• _Data lines_
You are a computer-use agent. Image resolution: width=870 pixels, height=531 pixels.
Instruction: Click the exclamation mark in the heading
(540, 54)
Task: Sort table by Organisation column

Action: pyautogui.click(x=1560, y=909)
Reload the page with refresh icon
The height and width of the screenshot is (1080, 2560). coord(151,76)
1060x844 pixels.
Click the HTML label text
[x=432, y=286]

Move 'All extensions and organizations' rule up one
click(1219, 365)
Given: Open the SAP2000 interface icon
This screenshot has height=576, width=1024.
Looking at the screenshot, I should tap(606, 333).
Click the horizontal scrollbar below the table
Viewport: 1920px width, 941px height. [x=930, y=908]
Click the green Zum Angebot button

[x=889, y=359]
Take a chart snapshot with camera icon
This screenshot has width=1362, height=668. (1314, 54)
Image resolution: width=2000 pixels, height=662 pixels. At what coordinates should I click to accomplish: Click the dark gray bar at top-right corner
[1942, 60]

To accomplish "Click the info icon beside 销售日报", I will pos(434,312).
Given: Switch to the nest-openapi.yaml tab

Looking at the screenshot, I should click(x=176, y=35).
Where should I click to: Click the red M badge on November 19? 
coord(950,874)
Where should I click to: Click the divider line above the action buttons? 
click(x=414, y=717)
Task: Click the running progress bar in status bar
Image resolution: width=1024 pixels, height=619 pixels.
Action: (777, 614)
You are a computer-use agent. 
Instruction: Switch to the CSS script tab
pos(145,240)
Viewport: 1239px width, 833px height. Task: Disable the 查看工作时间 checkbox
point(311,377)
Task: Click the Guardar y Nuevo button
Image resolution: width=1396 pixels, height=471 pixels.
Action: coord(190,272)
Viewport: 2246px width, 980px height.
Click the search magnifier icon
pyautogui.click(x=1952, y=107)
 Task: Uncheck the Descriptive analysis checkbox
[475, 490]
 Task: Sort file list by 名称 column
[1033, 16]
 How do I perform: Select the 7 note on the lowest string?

• _Short problem_
Copy all of the records above, line for line, with no changes.

• _Correct result_
You are a computer-use agent. Image resolution: width=870 pixels, height=531 pixels.
Instruction: Click the exclamation mark in the heading
(540, 54)
Task: Sort table by Organisation column

Action: pyautogui.click(x=1560, y=909)
Reload the page with refresh icon
The height and width of the screenshot is (1080, 2560). coord(151,76)
1060x844 pixels.
Click the HTML label text
[x=432, y=286]

Move 'All extensions and organizations' rule up one
click(1219, 365)
Given: Open the SAP2000 interface icon
This screenshot has height=576, width=1024.
Looking at the screenshot, I should tap(606, 333).
Click the horizontal scrollbar below the table
Viewport: 1920px width, 941px height. [x=930, y=908]
Click the green Zum Angebot button

[x=889, y=359]
Take a chart snapshot with camera icon
This screenshot has width=1362, height=668. (1314, 54)
Image resolution: width=2000 pixels, height=662 pixels. At what coordinates should I click to accomplish: Click the dark gray bar at top-right corner
[1942, 60]

To accomplish "Click the info icon beside 销售日报", I will pos(434,312).
Given: Switch to the nest-openapi.yaml tab

Looking at the screenshot, I should click(x=176, y=35).
Where should I click to: Click the red M badge on November 19? 
coord(950,874)
Where should I click to: Click the divider line above the action buttons? 
click(x=414, y=717)
Task: Click the running progress bar in status bar
Image resolution: width=1024 pixels, height=619 pixels.
Action: (777, 614)
You are a computer-use agent. 
Instruction: Switch to the CSS script tab
pos(145,240)
Viewport: 1239px width, 833px height. Task: Disable the 查看工作时间 checkbox
point(311,377)
Task: Click the Guardar y Nuevo button
Image resolution: width=1396 pixels, height=471 pixels.
Action: coord(190,272)
Viewport: 2246px width, 980px height.
Click the search magnifier icon
pyautogui.click(x=1952, y=107)
 Task: Uncheck the Descriptive analysis checkbox
[475, 490]
 Task: Sort file list by 名称 column
[1033, 16]
 How do I perform: Select the 7 note on the lowest string?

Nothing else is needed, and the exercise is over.